Closing down FTI, which offers the well-received QuickPost deposit service, was a "hard decision that we needed to make," but the unprofitable business is yet another drag on NetBank's earnings, he said.

QuickPost, a service that stemmed from a partnership between FTI and United Parcel Service Inc., allows NetBank customers to make overnight deposits from UPS stores. It has also become a service NetBank could resell to other financial institutions.

As of July six financial companies were using the service. In addition to NetBank, they included First Horizon National Corp. of Memphis; USAA Federal Savings Bank of San Antonio; Ebank Financial Services Inc. of Atlanta; Navy Federal Credit Union; and Dime Community Bancshares Inc. of Brooklyn, N.Y.

Nevertheless, QuickPost was losing money; it cost NetBank $3.3 million in the third quarter.

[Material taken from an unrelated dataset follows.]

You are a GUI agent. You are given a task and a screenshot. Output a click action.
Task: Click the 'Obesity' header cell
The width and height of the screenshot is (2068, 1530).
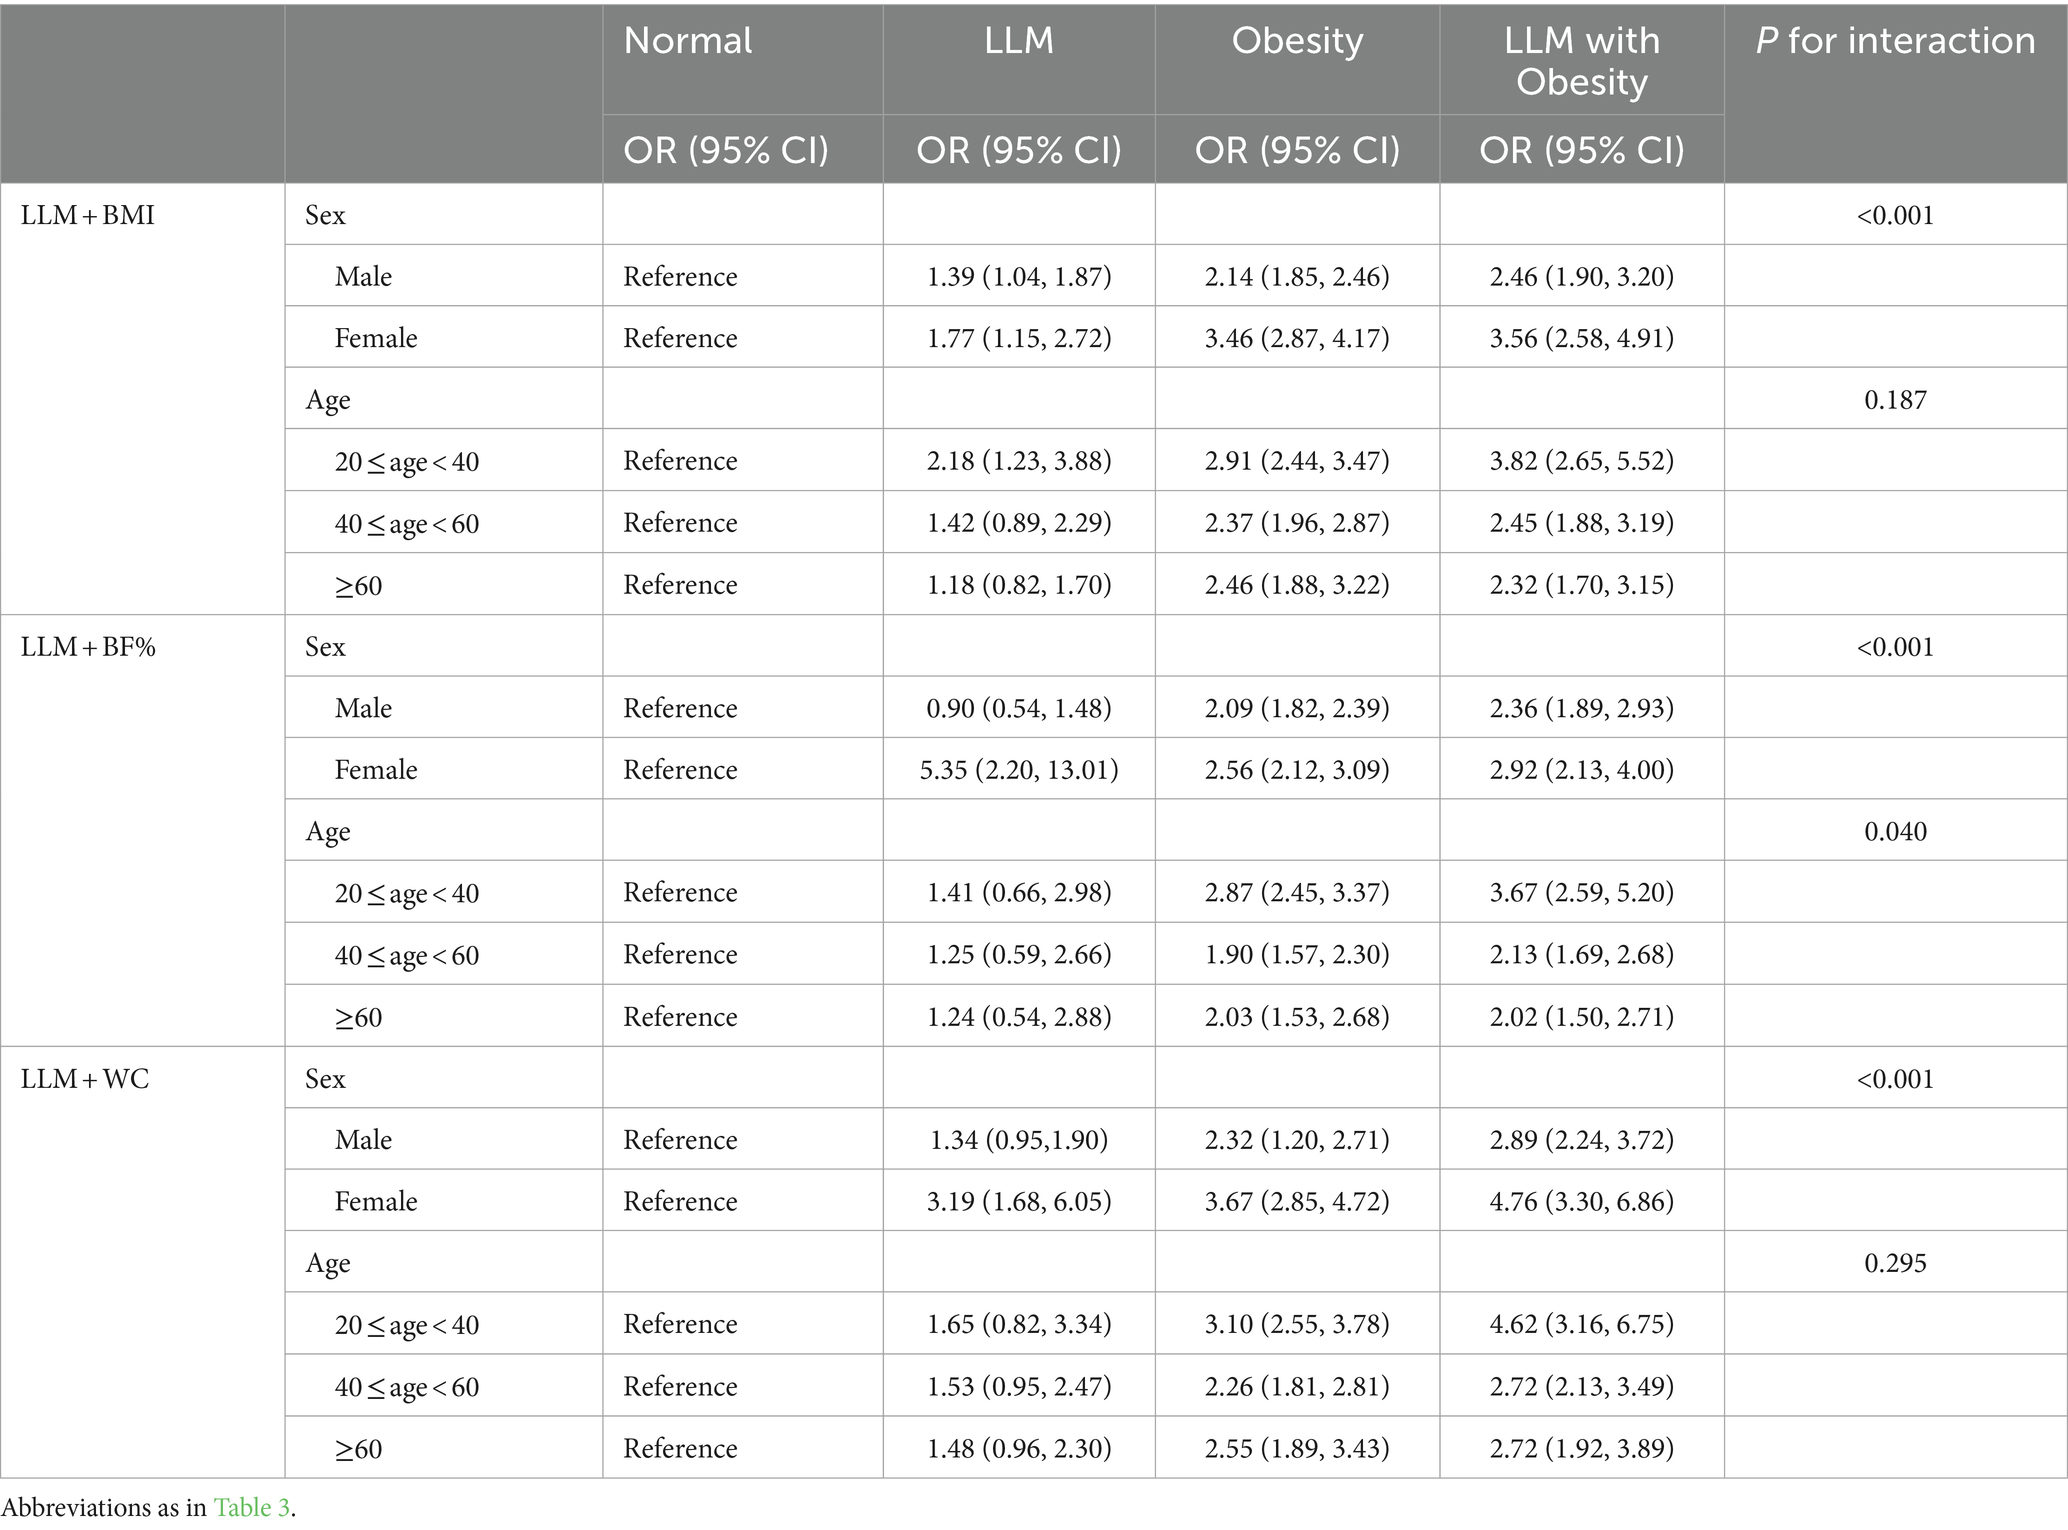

Mr. Herbert said that NetBank has not decided the fate of its auto lending and automated teller machine merchant processing businesses. Its network of 8,427 ATMs includes about 5% owned by the company. The number of ATMs declined 3.7% from the second quarter, because NetBank shut down several inactive ones.

The processing business has about $28.5 million of contracts.

On Monday it said it would transfer the employees of its nonconforming mortgage business, Meritage Mortgage, to Lime Financial Services of Lake Oswego, Ore., and that it would sell some assets of its specialty lending unit, Beacon Credit Services, to its management team.

Also during the quarter, NetBank sold its servicing rights on $8.5 billion on mortgages, about 70% of its total portfolio, to a pair of buyers, and Mr. Herbert said Wednesday that it is close to a deal to sell its NetInsurance Inc.

He summarized the company's extensive restructuring efforts, expected to be complete by early next year.

"We have sold the majority of our mortgage servicing rights. Check it off the list," he said. "We have sold the RV, boat, and aircraft financing operation, which was an underperformer for us. Check it off the list. We are currently in process of closing a sale of our NetInsurance units. Check it off the list. … And a management downsizing is currently under way, and although we can't check it off the list, there are a number of employees who have been checked off the list."

Mr. Herbert, previously NetBank's chief financial officer, was promoted last month after Douglas Freeman resigned as its chairman and CEO.

After the restructuring, his company would have an online banking business (including a business financing operation, which it called "consistently profitable") and a conforming mortgage unit.

Both of those businesses are struggling. NetBank's deposits fell 9.3% in the third quarter, to $2.7 billion. Its conforming mortgage production shrank 31%, to $2 billion.

Samuel Caldwell, a vice president and research analyst for Keefe, Bruyette & Woods Inc., said Mr. Herbert "did a good job of addressing" his plan to turn NetBank around. However, the analyst also said he was not certain whether the plan will deliver the desired results.

"He's very frank," Mr. Caldwell said. "The company's likely to still be losing money even after all these initiatives are put into place."

The plan to shut down FTI "surprised me the most," he said. "I would have thought some people would have seen some value in that," but "it just came down to that it was losing a lot of money."

Aside from the FTI announcement and Mr. Herbert's plan for reducing quarterly losses, "nothing really stands out," Mr. Caldwell said. "The mortgage business continues to be a very tough environment, and that hasn't changed."

When the dust finally settles, the turnaround plan might be simply a preface to a larger transaction, he said. "The company is more likely to be for sale at some point in 2007. That's the sense that I get from some of these efforts."